Stripping that historic contempt of any meaning, the Justice Department, of which Holder is the boss, refuses to prosecute him. That’s because Holder’s boss, President Barack Obama, has characteristically invoked executive privilege to keep those documents sealed.
Since 9/11, we have become a nation in which the president frequently acts as a king, without acknowledging the legislature and the courts.
So, in the wake of the huge attention being paid to the Supreme Court’s upholding of Obamacare, Eric Holder remains our chief law enforcement officer — and Obama’s regal role in keeping Holder out of court as a defendant has been almost entirely overlooked.

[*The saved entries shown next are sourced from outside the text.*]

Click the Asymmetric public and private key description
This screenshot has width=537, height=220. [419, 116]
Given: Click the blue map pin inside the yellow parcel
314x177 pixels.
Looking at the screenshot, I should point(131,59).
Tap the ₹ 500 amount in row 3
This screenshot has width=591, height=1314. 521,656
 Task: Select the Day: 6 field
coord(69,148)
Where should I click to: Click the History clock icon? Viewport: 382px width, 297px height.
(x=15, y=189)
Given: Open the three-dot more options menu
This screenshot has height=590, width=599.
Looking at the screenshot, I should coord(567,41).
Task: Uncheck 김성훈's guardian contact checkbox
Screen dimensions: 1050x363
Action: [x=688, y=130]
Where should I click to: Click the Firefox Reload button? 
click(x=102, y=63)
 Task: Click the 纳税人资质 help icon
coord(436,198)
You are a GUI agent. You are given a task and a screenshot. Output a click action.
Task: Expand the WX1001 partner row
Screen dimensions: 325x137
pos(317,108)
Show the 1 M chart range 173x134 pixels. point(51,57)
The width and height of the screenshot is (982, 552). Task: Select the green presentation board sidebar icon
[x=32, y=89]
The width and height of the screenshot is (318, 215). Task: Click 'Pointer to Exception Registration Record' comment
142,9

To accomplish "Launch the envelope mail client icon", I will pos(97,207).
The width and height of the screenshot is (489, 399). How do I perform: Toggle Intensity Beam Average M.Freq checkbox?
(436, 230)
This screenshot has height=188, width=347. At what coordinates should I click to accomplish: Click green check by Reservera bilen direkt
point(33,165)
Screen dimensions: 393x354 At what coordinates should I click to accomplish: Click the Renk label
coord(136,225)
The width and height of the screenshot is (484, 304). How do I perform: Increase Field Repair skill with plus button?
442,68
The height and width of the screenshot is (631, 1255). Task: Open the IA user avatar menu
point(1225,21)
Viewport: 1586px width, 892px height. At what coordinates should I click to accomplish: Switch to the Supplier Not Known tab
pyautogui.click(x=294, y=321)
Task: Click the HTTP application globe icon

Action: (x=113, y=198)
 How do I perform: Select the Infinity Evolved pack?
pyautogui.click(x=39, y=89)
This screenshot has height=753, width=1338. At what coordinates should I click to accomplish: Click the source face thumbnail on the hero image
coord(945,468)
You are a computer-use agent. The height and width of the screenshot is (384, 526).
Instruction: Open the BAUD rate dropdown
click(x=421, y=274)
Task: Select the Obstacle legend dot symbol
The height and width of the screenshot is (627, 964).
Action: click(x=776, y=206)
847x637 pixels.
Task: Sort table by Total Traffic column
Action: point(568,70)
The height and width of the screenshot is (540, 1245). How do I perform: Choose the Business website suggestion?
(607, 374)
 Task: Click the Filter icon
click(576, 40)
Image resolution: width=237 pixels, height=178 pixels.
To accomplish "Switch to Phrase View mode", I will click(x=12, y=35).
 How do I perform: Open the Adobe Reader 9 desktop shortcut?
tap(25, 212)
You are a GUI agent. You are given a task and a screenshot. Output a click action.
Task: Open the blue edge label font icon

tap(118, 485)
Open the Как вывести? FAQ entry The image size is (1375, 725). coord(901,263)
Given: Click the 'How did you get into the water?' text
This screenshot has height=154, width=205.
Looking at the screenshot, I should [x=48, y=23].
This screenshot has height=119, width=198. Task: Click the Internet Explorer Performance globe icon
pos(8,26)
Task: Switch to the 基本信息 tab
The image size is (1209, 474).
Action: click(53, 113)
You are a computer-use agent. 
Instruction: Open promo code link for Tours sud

With the presidential election fast approaching in November, voters on both sides have almost entirely lost sight of the high crimes committed by Holder and Obama against one of the most profound constitutional rights guaranteed to every one of us in the Fifth Amendment:
Nor shall any person “be deprived of life, liberty, or property, without due process of law.”
As King George III and his British troops found out, there is no place for a king in the United States of America. Yet, on March 5, before students at the Northwestern University School of Law, Attorney General Holder loftily explained why President Obama was well within the Constitution in assassinating three American citizens as terrorism suspects in Yemen without a trace of due process. The king had spoken.